| WHAT THIS TASK INVOLVES |
Restate word for word the entries below, starting with the line with "Open the cell" and continuing through the line with "Task: Select the Board View tab". Include both of those lines and no others.

--- PROVIDED DATA Enclosed Below ---

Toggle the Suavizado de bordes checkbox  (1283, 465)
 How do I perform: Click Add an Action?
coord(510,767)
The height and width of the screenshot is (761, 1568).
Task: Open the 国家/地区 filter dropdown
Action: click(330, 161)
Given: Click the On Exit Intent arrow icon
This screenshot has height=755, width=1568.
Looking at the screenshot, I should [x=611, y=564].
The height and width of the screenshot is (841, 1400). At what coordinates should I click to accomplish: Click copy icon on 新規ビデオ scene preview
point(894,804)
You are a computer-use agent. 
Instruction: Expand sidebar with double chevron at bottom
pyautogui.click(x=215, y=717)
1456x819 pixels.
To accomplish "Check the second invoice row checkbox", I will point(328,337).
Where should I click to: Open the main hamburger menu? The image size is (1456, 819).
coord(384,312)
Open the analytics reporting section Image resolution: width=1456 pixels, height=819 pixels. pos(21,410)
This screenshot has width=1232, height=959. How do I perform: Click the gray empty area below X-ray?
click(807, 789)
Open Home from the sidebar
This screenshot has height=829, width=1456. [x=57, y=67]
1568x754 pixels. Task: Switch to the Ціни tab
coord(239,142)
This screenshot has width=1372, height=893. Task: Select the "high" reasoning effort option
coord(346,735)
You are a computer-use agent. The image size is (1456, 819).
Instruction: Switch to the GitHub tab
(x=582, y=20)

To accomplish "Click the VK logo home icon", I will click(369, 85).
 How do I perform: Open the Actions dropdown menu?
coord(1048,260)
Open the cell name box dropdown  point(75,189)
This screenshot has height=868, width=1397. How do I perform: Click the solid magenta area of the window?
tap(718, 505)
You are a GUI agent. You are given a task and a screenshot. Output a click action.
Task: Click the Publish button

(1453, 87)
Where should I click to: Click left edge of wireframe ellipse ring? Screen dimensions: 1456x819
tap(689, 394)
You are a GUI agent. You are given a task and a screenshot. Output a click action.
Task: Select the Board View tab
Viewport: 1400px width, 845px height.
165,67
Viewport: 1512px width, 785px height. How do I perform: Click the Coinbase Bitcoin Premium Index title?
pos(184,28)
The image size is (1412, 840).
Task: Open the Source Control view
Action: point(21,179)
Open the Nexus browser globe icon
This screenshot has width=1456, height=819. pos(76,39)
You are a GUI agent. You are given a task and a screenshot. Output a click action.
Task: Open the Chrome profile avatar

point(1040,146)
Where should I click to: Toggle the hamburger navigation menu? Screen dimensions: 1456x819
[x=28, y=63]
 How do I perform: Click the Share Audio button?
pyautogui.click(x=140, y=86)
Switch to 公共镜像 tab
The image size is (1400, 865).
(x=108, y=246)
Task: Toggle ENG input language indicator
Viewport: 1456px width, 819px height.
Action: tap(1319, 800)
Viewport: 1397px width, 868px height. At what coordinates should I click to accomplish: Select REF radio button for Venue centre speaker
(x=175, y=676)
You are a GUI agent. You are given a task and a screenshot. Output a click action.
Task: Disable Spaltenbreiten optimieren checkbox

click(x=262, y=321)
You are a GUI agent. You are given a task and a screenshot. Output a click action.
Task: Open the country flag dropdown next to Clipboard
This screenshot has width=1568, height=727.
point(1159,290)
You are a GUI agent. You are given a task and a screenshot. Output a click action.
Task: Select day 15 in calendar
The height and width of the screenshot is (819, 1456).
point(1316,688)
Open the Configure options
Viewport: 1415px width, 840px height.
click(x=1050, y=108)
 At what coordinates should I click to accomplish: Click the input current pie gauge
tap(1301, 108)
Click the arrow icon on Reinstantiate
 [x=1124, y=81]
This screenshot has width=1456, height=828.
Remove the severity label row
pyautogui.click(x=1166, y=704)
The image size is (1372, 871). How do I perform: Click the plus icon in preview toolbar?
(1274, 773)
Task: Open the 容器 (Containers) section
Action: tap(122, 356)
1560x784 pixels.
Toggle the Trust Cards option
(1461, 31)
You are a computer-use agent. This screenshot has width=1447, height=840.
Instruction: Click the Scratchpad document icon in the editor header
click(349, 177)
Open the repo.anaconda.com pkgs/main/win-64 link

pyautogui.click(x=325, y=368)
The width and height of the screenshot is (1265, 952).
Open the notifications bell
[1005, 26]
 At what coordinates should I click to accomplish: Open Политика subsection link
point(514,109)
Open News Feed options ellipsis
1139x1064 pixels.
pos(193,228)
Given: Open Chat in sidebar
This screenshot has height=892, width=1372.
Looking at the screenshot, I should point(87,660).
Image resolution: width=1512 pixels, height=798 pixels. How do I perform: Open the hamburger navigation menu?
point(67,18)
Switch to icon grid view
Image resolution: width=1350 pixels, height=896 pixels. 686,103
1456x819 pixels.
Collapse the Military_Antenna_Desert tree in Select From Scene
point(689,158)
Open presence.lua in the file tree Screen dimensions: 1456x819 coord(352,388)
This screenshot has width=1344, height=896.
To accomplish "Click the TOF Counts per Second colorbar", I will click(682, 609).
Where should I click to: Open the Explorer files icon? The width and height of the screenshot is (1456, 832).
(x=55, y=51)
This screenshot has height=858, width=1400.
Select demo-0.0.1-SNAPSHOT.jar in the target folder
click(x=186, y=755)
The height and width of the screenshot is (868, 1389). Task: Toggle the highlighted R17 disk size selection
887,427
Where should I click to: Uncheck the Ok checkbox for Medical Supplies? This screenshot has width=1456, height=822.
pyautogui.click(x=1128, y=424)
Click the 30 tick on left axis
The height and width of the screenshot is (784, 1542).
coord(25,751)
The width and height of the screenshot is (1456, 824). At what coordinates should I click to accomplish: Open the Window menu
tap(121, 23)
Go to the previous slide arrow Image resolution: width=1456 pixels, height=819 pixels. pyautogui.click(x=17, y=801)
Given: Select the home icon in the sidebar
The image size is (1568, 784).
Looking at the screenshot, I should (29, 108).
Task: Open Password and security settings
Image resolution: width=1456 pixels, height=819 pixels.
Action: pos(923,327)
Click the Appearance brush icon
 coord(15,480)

--- End of Enclosed PROVIDED DATA ---

| ANSWER TO THIS PROBLEM |
Open the cell name box dropdown  point(75,189)
This screenshot has height=868, width=1397. How do I perform: Click the solid magenta area of the window?
tap(718, 505)
You are a GUI agent. You are given a task and a screenshot. Output a click action.
Task: Click the Publish button

(1453, 87)
Where should I click to: Click left edge of wireframe ellipse ring? Screen dimensions: 1456x819
tap(689, 394)
You are a GUI agent. You are given a task and a screenshot. Output a click action.
Task: Select the Board View tab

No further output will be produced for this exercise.